AIB welcomes Visiting Artist Luis González Palma
August 14, 2009
Luis González Palma, one of Latin America’s most original and acclaimed artists, will present a two-gallery exhibition and deliver the Inaugural Strauch-Mosse Visiting Artist Lecture at The Art Institute of Boston this fall.

Las sombras de su niñez, Courtesy Schneider Gallery, Chicago
Entitled Jerarquías de Intimidad - Hierarchies of Intimacy, the comprehensive exhibition of 50 works contains large-scale photographs combined with resin, bitumen and gold leaf. In these intricately hand-worked images, González Palma explores new themes and narratives - a hybrid of European and American influences - through the use of symbols and an iconography at once universal and personal.
“I am working on a different representation, but always starting with my constant obsessions: beauty as political power, religious experience charged with love, and pain as explanation of the world and man,” González Palma said. “Emptiness exists in the interpersonal relations of a society that has fallen.”
In one series, La Anunciacion, González Palma collaborates with Argentinean poet and artist Graciela de Oliveira to create a series of large-scale color tableaux that explore aspects of the sacred and profane. In another major work of recent years, Hierarchies of Intimacy, the artist has appropriated the hands and gestures of European Renaissance and Baroque artists like Reni, Murillo and Botticelli to create an installation of Kodalith and gold-leaf tondos.

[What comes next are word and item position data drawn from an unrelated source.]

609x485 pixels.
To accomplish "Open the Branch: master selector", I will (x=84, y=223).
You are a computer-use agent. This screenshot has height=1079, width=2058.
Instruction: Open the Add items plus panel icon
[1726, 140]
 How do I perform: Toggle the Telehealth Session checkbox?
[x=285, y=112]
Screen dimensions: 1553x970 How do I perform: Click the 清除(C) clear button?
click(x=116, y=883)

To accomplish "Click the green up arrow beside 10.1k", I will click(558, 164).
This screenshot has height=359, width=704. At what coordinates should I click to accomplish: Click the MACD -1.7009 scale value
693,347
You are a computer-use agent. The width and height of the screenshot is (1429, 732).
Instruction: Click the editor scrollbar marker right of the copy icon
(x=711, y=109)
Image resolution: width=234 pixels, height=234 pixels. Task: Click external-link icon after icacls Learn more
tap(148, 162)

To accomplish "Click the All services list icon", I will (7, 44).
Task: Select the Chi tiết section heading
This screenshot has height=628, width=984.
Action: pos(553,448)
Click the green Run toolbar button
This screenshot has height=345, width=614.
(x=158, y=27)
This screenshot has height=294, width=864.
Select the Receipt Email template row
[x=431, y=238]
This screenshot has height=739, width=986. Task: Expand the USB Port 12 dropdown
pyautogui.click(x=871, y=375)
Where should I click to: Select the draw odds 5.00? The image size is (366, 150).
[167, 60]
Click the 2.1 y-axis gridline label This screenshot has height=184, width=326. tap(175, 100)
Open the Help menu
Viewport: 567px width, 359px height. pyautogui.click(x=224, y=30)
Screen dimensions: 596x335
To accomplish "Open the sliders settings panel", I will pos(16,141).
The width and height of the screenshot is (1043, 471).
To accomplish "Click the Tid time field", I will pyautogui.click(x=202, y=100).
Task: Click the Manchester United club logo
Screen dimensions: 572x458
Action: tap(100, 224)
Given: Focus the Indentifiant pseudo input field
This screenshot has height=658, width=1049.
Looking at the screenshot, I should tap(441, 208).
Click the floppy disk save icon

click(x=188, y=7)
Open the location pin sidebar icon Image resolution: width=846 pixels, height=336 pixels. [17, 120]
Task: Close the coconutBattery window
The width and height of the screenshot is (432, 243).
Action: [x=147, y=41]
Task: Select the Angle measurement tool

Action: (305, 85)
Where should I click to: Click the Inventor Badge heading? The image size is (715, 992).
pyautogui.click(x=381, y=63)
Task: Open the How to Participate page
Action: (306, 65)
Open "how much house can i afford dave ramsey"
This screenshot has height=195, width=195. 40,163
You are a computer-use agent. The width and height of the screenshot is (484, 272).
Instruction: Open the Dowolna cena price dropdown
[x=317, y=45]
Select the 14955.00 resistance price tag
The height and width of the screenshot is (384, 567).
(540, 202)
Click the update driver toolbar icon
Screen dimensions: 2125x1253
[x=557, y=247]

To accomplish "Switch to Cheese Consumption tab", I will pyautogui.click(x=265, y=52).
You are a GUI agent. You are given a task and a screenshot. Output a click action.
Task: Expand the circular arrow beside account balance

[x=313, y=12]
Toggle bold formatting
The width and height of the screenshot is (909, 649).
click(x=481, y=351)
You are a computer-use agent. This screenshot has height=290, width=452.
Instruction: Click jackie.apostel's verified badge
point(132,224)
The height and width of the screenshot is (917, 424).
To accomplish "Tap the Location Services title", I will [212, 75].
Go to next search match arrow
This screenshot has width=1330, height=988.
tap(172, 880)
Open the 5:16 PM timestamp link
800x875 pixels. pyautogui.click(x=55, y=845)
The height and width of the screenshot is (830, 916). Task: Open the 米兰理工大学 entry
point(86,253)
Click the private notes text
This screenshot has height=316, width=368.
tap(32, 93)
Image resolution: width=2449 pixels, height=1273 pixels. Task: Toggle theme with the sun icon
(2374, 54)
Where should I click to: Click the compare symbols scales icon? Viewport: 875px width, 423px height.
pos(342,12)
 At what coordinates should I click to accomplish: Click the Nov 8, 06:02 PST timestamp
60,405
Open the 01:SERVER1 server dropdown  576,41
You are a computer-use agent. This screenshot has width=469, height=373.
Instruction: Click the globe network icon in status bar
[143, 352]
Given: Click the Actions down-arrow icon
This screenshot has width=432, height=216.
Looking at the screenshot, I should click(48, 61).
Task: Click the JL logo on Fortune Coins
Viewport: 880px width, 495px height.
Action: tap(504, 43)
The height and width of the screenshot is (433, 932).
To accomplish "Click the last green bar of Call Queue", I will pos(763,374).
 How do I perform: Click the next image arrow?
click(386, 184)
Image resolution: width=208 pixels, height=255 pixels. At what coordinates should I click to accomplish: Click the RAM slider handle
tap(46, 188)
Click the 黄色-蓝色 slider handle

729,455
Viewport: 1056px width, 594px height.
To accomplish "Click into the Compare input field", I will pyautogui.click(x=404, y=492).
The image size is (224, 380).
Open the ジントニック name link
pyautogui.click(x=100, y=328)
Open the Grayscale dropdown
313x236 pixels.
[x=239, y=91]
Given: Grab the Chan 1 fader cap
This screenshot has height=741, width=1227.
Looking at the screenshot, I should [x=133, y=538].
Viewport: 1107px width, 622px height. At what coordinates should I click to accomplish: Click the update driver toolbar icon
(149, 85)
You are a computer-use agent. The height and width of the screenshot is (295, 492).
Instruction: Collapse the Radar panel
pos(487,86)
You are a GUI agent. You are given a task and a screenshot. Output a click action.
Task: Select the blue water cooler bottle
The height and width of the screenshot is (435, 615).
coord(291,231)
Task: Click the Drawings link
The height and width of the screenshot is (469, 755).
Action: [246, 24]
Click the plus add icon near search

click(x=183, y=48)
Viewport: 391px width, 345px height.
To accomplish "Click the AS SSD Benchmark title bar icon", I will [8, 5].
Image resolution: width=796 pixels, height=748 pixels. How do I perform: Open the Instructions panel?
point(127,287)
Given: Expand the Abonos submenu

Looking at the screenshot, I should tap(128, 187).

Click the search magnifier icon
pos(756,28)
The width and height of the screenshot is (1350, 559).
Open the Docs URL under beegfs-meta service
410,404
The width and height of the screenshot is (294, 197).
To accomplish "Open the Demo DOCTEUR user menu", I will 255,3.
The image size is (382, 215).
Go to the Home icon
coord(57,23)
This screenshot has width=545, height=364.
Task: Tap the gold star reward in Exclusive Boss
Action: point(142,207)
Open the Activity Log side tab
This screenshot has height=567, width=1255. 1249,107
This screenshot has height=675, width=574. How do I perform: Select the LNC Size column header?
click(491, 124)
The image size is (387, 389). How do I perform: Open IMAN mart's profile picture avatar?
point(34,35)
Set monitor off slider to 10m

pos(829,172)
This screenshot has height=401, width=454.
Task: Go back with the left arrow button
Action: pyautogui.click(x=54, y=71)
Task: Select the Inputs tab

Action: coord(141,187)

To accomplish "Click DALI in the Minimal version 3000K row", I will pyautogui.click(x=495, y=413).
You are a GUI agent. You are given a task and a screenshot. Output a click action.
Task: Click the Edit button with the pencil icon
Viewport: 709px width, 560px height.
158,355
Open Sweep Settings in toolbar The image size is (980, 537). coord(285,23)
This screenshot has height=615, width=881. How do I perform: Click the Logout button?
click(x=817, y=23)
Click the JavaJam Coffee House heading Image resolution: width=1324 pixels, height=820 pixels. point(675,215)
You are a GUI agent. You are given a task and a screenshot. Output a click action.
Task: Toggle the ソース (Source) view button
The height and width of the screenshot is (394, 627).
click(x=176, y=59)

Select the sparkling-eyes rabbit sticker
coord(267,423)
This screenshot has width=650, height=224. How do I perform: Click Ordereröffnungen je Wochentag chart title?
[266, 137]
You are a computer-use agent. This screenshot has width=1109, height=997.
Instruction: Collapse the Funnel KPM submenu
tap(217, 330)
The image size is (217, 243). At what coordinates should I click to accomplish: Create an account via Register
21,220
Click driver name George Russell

La desolación de su dulce voz, Courtesty Schneider Gallery, Chicago
The exhibition will take place simultaneously Sept. 10 to Oct. 25 in The Art Institute of Boston’s Main Gallery in Kenmore Square and Gallery at University Hall in Cambridge. The Oct. 1 Inaugural Strauch-Mosse Visiting Artist Lecture, as well as the exhibition, is funded in part by the Strauch-Mosse Endowed Fund for Visiting Artists and the Massachusetts Cultural Council. Lesley University Trustee Hans D. Strauch established the Strauch-Mosse fund last year with a $1 million gift. The exhibition and lecture are both part of Lesley University’s Centennial year celebration.
One of Latin America’s most original and acclaimed artists, González Palma first came to international attention with his luminous and politically charged portraits of indigenous people in his native country of Guatemala. He later moved to Argentina, where he now lives.
González Palma has exhibited widely with over 60 major shows in South America, North America and Europe and has exhibited in the 2001 and 2005 Venice Biennales. Represented by the Robert Mann Gallery in New York City, his work is included in numerous museums including the Art Institute of Chicago; the Maison Europeenne de la Photoraphie, Paris; the Fogg Museum at Harvard University, Cambridge; the High Museum of Art, Atlanta; and the Los Angeles Country Museum of Art. Publications include Poems of Sorrow (Arena Editions, 1999) and Il Silencio de Maya (Peliti Associati, 1998). He last exhibited in Boston at MIT’s List Gallery in 1997.
Jerarquias de Intimidad - Hierarchies of Intimacy
Sept. 10 - Oct. 25
The Art Institute of Boston Main Gallery
700 Beacon St., Boston, MA 02215
Mon.-Fri.: 9 a.m. - 6 p.m.; Sat.: 9 a.m. - 5 p.m.; Sun.: 12 p.m. - 5 p.m.
The Art Institute of Boston Gallery at University Hall
1815 Massachusetts Ave., Cambridge, MA 02140
Tues.-Wed., Fri.-Sat.: 12 p.m. - 5 p.m.; Thurs.: 3 p.m. - 8 p.m.; Sun.: Closed.
Opening Reception
5 p.m. - 7 p.m., Thursday, Sept. 10
The Art Institute of Boston Main Gallery
700 Beacon St., Boston, MA 02215
The Inaugural Strauch-Mosse Visiting Artist Lecture
7 p.m., Thursday, Oct. 1
Prospect Hall, Lesley University
1803 Massachusetts Ave., Cambridge, MA 02140
All events are free and open to the public.